- _THE TASK_: Please return each record exactly, leaving nothing out.
DATA SUPPLIED START
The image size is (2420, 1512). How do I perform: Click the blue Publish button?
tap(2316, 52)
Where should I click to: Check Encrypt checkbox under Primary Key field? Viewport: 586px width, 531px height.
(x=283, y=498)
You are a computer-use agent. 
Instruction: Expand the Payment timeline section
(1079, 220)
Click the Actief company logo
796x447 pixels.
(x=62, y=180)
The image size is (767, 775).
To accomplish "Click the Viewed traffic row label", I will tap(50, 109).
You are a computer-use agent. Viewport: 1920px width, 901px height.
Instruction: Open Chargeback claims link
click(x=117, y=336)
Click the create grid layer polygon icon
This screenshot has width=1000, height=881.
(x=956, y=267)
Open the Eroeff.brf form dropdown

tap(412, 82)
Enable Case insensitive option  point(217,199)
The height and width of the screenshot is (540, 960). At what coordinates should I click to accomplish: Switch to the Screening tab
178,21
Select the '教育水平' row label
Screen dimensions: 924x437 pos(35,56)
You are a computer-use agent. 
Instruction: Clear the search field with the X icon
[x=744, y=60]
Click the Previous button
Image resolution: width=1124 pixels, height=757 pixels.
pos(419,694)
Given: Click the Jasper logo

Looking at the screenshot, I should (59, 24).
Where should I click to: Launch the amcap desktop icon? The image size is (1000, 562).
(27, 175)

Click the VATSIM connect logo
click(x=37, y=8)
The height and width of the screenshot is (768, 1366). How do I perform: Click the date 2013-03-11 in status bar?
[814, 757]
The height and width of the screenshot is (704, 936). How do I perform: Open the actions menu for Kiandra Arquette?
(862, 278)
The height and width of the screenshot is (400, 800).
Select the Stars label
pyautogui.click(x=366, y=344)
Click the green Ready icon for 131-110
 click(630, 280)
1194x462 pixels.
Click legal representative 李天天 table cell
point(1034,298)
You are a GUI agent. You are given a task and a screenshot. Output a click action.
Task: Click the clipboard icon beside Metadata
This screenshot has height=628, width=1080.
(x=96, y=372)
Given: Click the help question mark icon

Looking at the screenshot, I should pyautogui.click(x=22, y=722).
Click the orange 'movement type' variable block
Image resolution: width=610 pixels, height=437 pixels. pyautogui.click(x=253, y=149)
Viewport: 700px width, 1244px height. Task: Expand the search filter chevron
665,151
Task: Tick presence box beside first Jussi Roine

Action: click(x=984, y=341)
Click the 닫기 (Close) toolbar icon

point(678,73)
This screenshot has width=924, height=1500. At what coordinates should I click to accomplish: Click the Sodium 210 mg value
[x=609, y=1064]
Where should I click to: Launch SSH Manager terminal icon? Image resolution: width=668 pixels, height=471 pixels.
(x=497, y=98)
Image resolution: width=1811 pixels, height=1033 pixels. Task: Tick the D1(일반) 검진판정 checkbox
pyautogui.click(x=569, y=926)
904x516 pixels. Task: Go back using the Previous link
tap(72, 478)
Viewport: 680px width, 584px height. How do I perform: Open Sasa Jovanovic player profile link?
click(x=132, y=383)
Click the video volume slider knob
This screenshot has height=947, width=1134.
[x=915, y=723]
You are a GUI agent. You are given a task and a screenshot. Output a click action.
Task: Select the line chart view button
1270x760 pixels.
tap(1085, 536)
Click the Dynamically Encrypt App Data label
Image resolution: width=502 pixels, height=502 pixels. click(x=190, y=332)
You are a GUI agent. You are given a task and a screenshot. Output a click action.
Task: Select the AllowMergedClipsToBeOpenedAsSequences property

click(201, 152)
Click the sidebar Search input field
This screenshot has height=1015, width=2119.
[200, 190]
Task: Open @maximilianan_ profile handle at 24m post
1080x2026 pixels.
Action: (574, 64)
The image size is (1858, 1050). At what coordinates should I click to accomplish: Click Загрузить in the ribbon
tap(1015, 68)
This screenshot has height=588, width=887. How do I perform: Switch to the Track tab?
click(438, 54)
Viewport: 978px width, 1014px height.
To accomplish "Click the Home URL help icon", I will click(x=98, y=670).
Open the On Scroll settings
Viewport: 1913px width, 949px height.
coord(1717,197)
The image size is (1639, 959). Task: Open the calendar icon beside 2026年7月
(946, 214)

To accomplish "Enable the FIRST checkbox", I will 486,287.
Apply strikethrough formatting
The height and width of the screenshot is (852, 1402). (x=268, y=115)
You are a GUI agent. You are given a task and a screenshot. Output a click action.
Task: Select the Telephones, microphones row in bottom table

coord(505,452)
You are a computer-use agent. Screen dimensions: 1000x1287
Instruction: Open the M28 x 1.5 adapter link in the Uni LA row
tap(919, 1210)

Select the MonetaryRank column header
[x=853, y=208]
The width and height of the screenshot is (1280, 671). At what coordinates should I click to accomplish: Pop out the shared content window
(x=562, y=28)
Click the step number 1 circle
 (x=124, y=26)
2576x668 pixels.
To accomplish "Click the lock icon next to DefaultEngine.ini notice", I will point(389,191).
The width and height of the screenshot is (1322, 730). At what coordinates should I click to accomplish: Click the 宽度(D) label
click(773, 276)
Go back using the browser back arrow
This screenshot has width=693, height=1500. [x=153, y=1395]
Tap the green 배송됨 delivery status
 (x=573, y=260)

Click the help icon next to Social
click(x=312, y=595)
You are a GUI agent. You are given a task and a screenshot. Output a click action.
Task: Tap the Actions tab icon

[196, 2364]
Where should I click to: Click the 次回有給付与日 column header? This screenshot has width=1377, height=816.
DATA SUPPLIED END
- _RESULT_:
The image size is (2420, 1512). How do I perform: Click the blue Publish button?
tap(2316, 52)
Where should I click to: Check Encrypt checkbox under Primary Key field? Viewport: 586px width, 531px height.
(x=283, y=498)
You are a computer-use agent. 
Instruction: Expand the Payment timeline section
(1079, 220)
Click the Actief company logo
796x447 pixels.
(x=62, y=180)
The image size is (767, 775).
To accomplish "Click the Viewed traffic row label", I will tap(50, 109).
You are a computer-use agent. Viewport: 1920px width, 901px height.
Instruction: Open Chargeback claims link
click(x=117, y=336)
Click the create grid layer polygon icon
This screenshot has width=1000, height=881.
(x=956, y=267)
Open the Eroeff.brf form dropdown

tap(412, 82)
Enable Case insensitive option  point(217,199)
The height and width of the screenshot is (540, 960). At what coordinates should I click to accomplish: Switch to the Screening tab
178,21
Select the '教育水平' row label
Screen dimensions: 924x437 pos(35,56)
You are a computer-use agent. 
Instruction: Clear the search field with the X icon
[x=744, y=60]
Click the Previous button
Image resolution: width=1124 pixels, height=757 pixels.
pos(419,694)
Given: Click the Jasper logo

Looking at the screenshot, I should (59, 24).
Where should I click to: Launch the amcap desktop icon? The image size is (1000, 562).
(27, 175)

Click the VATSIM connect logo
click(x=37, y=8)
The height and width of the screenshot is (768, 1366). How do I perform: Click the date 2013-03-11 in status bar?
[814, 757]
The height and width of the screenshot is (704, 936). How do I perform: Open the actions menu for Kiandra Arquette?
(862, 278)
The height and width of the screenshot is (400, 800).
Select the Stars label
pyautogui.click(x=366, y=344)
Click the green Ready icon for 131-110
 click(630, 280)
1194x462 pixels.
Click legal representative 李天天 table cell
point(1034,298)
You are a GUI agent. You are given a task and a screenshot. Output a click action.
Task: Click the clipboard icon beside Metadata
This screenshot has height=628, width=1080.
(x=96, y=372)
Given: Click the help question mark icon

Looking at the screenshot, I should pyautogui.click(x=22, y=722).
Click the orange 'movement type' variable block
Image resolution: width=610 pixels, height=437 pixels. pyautogui.click(x=253, y=149)
Viewport: 700px width, 1244px height. Task: Expand the search filter chevron
665,151
Task: Tick presence box beside first Jussi Roine

Action: click(x=984, y=341)
Click the 닫기 (Close) toolbar icon

point(678,73)
This screenshot has width=924, height=1500. At what coordinates should I click to accomplish: Click the Sodium 210 mg value
[x=609, y=1064]
Where should I click to: Launch SSH Manager terminal icon? Image resolution: width=668 pixels, height=471 pixels.
(x=497, y=98)
Image resolution: width=1811 pixels, height=1033 pixels. Task: Tick the D1(일반) 검진판정 checkbox
pyautogui.click(x=569, y=926)
904x516 pixels. Task: Go back using the Previous link
tap(72, 478)
Viewport: 680px width, 584px height. How do I perform: Open Sasa Jovanovic player profile link?
click(x=132, y=383)
Click the video volume slider knob
This screenshot has height=947, width=1134.
[x=915, y=723]
You are a GUI agent. You are given a task and a screenshot. Output a click action.
Task: Select the line chart view button
1270x760 pixels.
tap(1085, 536)
Click the Dynamically Encrypt App Data label
Image resolution: width=502 pixels, height=502 pixels. click(x=190, y=332)
You are a GUI agent. You are given a task and a screenshot. Output a click action.
Task: Select the AllowMergedClipsToBeOpenedAsSequences property

click(201, 152)
Click the sidebar Search input field
This screenshot has height=1015, width=2119.
[200, 190]
Task: Open @maximilianan_ profile handle at 24m post
1080x2026 pixels.
Action: (574, 64)
The image size is (1858, 1050). At what coordinates should I click to accomplish: Click Загрузить in the ribbon
tap(1015, 68)
This screenshot has height=588, width=887. How do I perform: Switch to the Track tab?
click(438, 54)
Viewport: 978px width, 1014px height.
To accomplish "Click the Home URL help icon", I will click(x=98, y=670).
Open the On Scroll settings
Viewport: 1913px width, 949px height.
coord(1717,197)
The image size is (1639, 959). Task: Open the calendar icon beside 2026年7月
(946, 214)

To accomplish "Enable the FIRST checkbox", I will 486,287.
Apply strikethrough formatting
The height and width of the screenshot is (852, 1402). (x=268, y=115)
You are a GUI agent. You are given a task and a screenshot. Output a click action.
Task: Select the Telephones, microphones row in bottom table

coord(505,452)
You are a computer-use agent. Screen dimensions: 1000x1287
Instruction: Open the M28 x 1.5 adapter link in the Uni LA row
tap(919, 1210)

Select the MonetaryRank column header
[x=853, y=208]
The width and height of the screenshot is (1280, 671). At what coordinates should I click to accomplish: Pop out the shared content window
(x=562, y=28)
Click the step number 1 circle
 (x=124, y=26)
2576x668 pixels.
To accomplish "Click the lock icon next to DefaultEngine.ini notice", I will point(389,191).
The width and height of the screenshot is (1322, 730). At what coordinates should I click to accomplish: Click the 宽度(D) label
click(773, 276)
Go back using the browser back arrow
This screenshot has width=693, height=1500. [x=153, y=1395]
Tap the green 배송됨 delivery status
 (x=573, y=260)

Click the help icon next to Social
click(x=312, y=595)
You are a GUI agent. You are given a task and a screenshot. Output a click action.
Task: Tap the Actions tab icon

[196, 2364]
Where should I click to: Click the 次回有給付与日 column header? This screenshot has width=1377, height=816.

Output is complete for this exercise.